Rewrite the post on FPU state from "I suspect the" to "saves and restores.", replacing "context switches" with "task switches".

- Text segment
= = = =

On Thu, 2005-Mar-31 17:17:58 +1000, Bruce Evans wrote:
>>>On the i386 (and probably most other CPUs), you can place the FPU into
>>>am "unavailable" state. This means that any attempt to use it will
>>>trigger a trap. The kernel will then restore FPU state and return.
>>>On a normal system call, if the FPU hasn't been used, the kernel will
>>>see that it's still in an "unavailable" state and can avoid saving the
>>>state. (On an i386, "unavailable" state is achieved by either setting
>>>CR0_TS or CR0_EM). This means you avoid having to always restore FPU
>>>state at the expense of an additional trap if the process actually
>>>uses the FPU.
>I remember that you (Peter) did extensive benchmarks of this.
That was a long time ago and I don't recall them being that extensive.
I suspect the results are in my archives at work - I can't quickly
find them here. From memory the tests were on 2.2 and just counted
the number of context switches, FP saves and restores.

= = = =

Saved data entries
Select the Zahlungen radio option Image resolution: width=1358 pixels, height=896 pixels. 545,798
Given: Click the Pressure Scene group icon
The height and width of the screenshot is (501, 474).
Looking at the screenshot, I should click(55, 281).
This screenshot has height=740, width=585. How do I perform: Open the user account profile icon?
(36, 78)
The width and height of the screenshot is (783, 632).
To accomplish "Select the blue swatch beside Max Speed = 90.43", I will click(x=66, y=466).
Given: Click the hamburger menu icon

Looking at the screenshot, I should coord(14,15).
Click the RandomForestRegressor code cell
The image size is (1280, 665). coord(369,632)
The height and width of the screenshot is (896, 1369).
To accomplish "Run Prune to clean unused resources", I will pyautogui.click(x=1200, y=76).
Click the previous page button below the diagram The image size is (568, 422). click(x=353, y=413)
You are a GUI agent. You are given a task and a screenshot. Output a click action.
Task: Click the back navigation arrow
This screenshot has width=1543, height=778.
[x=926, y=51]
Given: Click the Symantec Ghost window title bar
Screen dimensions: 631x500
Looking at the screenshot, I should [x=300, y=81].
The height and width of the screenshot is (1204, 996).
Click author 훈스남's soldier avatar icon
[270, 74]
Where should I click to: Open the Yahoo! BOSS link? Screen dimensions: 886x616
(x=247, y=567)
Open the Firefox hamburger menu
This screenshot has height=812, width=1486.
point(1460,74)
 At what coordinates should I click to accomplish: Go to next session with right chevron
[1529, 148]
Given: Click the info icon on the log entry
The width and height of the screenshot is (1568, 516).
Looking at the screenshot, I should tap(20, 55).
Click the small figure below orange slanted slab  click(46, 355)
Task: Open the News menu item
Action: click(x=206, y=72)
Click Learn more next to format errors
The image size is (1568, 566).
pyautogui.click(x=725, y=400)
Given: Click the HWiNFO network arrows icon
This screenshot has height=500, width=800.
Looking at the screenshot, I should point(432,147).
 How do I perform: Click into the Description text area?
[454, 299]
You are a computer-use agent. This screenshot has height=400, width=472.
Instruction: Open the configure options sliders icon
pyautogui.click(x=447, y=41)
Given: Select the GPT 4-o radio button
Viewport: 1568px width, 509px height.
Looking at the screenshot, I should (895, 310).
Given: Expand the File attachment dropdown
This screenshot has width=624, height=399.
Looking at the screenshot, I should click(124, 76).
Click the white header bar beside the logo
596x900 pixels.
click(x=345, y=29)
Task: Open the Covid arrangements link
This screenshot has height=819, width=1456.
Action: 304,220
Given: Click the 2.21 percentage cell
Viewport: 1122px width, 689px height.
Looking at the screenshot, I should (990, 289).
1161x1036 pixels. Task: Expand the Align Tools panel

= = = =

- Answer below
I suspect the results are in my archives at work - I can't quickly
find them here. From memory the tests were on 2.2 and just counted
the number of task switches, FP saves and restores.